Article:
# # #
A Brighter Tomorrow – Perseverance
Filmmaker Nanni Moretti returns to cinemas with Il sol dell’avvenire/A Brighter Tomorrow, which was released in Romania on the 2nd of February. As melancholy as ever, his fight against time and the lack thereof, always renewed, has lost nothing of its urgency.
What is a burlesque actor? Someone who experiments the world through the physical act of weighing it. There is nobody fitter than Nanni Moretti for the role of one who chastises a hipster director who – sacrilege! – was incapable of understanding that a bullet to the head results in a couple of dozen kilos of dead weight, even at the cinema. For Moretti, who has dedicated his entire career to a simple idea – how to maintain (contain) oneself within your own body in the most efficient way – this is the basis of any moral standing. To neglect the question of the body means to fall prey to vulgarity. The old adage of the filmmaker simultaneously goes against and beyond a so-called ecology of violence: because it sees something both transcendent and concrete in death – a destruction of the potentialities of the body, a forced interruption of the permanent negotiation between body and environment.
Said scene takes place on the set of a film; we’re right before the wrap, and the only thing left to shoot is a caricaturesque assassination. Moretti’s character – a cantankerous director named Giovanni, who bears all the parameters of the director himself – is there only because his wife is producing said film. Maybe due to jealousy, maybe due to his fear that his expiry date is coming up, he starts rambling on about how wrong everything that is happening in front of his eyes is, As a counterpoint, he decides to give the example of the death in Krzysztof Kieślowski’s A Short Film About Killing (1988): that very admirable film put to the stage a heavy, grimy murder, that happens almost blindly and taints everything around it – the killer (of course), the spectator who is made to witness this dilated material, and even the victim itself, because it turns into a sort of obstacle in the path of fiction. Of course, for Moretti, this tormented, abject, and seemingly never ending death is an ideal in terms of matter. The obstruction of frivolity is a necessary act. A paradox, but not quite: in the case of this (p)artizan of frustrated communication, who never ceased to search for a form in which his body could obstruct any clear, totalitarian flow in his films, the cinema of special effects is a gimmick that erases responsibilities, that strips things of their adequate weight. Here, fiction is what cancels friction: an escape from reality.
# # #
Material provided:
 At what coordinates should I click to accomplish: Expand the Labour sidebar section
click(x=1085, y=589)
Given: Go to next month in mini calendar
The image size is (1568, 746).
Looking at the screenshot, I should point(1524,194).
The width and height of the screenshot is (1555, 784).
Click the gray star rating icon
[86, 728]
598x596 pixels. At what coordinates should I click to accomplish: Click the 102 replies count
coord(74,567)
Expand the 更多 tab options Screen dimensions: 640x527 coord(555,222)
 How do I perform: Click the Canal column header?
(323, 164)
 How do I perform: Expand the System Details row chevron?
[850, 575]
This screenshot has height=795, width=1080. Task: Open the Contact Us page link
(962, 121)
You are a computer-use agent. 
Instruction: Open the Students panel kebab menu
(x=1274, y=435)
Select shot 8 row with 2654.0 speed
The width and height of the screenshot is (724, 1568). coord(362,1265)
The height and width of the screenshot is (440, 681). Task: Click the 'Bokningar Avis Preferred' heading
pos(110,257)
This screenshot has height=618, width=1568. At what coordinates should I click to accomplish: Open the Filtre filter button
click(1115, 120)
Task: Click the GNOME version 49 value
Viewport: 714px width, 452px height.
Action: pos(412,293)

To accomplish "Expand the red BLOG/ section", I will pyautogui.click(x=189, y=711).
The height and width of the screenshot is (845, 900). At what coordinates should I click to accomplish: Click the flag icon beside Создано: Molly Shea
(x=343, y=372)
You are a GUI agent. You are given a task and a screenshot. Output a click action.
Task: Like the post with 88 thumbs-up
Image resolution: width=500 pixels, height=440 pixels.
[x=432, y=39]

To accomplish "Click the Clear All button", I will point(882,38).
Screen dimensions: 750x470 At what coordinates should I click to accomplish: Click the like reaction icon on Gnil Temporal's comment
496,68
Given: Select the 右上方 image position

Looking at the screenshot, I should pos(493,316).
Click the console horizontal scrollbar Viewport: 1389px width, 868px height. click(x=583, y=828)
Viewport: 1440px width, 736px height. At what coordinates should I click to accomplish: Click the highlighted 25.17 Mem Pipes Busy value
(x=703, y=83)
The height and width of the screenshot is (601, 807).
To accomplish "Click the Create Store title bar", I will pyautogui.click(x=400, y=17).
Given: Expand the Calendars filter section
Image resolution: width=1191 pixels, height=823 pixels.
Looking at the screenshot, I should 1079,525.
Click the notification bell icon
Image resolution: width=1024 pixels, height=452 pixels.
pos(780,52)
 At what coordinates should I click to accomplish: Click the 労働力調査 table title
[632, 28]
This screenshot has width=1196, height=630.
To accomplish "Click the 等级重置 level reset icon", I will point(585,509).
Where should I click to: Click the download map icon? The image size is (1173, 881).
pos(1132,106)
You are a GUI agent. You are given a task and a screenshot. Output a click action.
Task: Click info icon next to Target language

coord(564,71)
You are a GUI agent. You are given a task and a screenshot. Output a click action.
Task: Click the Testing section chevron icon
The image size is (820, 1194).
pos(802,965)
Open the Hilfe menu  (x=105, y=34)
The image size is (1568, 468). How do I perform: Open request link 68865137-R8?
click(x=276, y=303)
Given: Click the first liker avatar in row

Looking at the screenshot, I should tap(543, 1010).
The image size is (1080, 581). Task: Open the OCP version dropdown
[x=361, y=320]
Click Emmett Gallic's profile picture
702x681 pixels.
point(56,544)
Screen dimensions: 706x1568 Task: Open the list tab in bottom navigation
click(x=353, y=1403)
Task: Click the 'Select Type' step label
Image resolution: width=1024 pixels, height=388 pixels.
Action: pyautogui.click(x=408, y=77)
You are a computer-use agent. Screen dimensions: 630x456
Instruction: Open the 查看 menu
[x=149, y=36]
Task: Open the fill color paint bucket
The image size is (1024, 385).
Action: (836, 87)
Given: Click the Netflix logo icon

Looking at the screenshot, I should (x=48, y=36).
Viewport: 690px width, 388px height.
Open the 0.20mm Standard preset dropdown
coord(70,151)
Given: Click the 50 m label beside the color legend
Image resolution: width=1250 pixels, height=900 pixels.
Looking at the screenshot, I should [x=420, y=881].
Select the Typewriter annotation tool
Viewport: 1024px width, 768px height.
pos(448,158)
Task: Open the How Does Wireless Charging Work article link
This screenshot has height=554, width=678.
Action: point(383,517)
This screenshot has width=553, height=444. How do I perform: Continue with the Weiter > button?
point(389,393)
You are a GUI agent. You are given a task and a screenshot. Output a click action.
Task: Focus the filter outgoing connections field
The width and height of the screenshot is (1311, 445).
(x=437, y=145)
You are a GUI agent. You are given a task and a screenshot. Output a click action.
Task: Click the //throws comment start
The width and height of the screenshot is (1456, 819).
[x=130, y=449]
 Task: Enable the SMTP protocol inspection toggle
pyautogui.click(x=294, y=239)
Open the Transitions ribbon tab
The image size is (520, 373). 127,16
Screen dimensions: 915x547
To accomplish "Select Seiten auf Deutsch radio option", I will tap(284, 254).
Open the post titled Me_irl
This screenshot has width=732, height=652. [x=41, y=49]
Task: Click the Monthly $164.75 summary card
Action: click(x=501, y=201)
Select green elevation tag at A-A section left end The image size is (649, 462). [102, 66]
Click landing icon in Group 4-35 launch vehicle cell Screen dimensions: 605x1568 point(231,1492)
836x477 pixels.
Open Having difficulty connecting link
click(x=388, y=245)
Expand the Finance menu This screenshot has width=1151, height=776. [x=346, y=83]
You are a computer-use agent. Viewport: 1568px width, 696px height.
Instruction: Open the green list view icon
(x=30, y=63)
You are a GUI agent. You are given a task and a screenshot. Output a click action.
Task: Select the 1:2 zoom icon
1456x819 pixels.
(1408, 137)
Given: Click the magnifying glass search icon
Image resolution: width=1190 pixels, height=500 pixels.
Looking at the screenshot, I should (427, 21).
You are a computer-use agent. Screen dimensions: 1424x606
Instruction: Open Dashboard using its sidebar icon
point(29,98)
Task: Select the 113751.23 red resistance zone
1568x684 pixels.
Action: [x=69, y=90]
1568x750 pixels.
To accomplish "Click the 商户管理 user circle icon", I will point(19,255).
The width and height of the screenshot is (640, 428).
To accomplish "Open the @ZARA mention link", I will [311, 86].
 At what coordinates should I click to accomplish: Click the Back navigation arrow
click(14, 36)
# # #
Set tasks:
1 > Output the part of the film review from "A Brighter Tomorrow –" up to and including "of its urgency.", unchanged.
2 > Return the listing's lines unchanged, from the line with "Task: Click the GNOME version 49 value" up to and including the line with "pos(1132,106)", and nothing else.
The review and the listing have no connection to each other.

Exercise responses:
1 >
A Brighter Tomorrow – Perseverance
Filmmaker Nanni Moretti returns to cinemas with Il sol dell’avvenire/A Brighter Tomorrow, which was released in Romania on the 2nd of February. As melancholy as ever, his fight against time and the lack thereof, always renewed, has lost nothing of its urgency.

2 >
Task: Click the GNOME version 49 value
Viewport: 714px width, 452px height.
Action: pos(412,293)

To accomplish "Expand the red BLOG/ section", I will pyautogui.click(x=189, y=711).
The height and width of the screenshot is (845, 900). At what coordinates should I click to accomplish: Click the flag icon beside Создано: Molly Shea
(x=343, y=372)
You are a GUI agent. You are given a task and a screenshot. Output a click action.
Task: Like the post with 88 thumbs-up
Image resolution: width=500 pixels, height=440 pixels.
[x=432, y=39]

To accomplish "Click the Clear All button", I will point(882,38).
Screen dimensions: 750x470 At what coordinates should I click to accomplish: Click the like reaction icon on Gnil Temporal's comment
496,68
Given: Select the 右上方 image position

Looking at the screenshot, I should pos(493,316).
Click the console horizontal scrollbar Viewport: 1389px width, 868px height. click(x=583, y=828)
Viewport: 1440px width, 736px height. At what coordinates should I click to accomplish: Click the highlighted 25.17 Mem Pipes Busy value
(x=703, y=83)
The height and width of the screenshot is (601, 807).
To accomplish "Click the Create Store title bar", I will pyautogui.click(x=400, y=17).
Given: Expand the Calendars filter section
Image resolution: width=1191 pixels, height=823 pixels.
Looking at the screenshot, I should 1079,525.
Click the notification bell icon
Image resolution: width=1024 pixels, height=452 pixels.
pos(780,52)
 At what coordinates should I click to accomplish: Click the 労働力調査 table title
[632, 28]
This screenshot has width=1196, height=630.
To accomplish "Click the 等级重置 level reset icon", I will point(585,509).
Where should I click to: Click the download map icon? The image size is (1173, 881).
pos(1132,106)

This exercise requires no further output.